> What is required: Go line by line through the data below and count those that hold "Click". Return only the number.

> Exercise input:
▼

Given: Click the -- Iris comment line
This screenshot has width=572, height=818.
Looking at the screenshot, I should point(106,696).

▲
▼

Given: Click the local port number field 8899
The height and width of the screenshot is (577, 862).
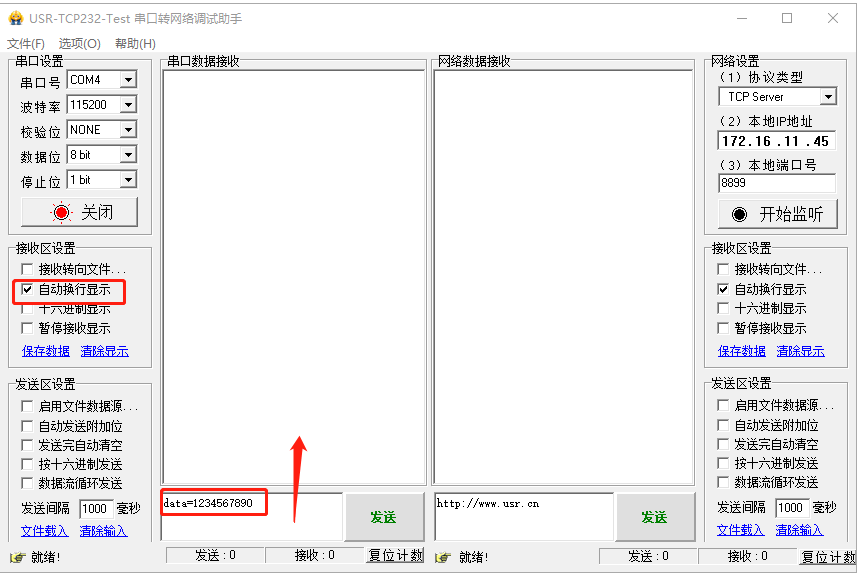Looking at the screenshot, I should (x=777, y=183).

▲

> Solution for this task: 2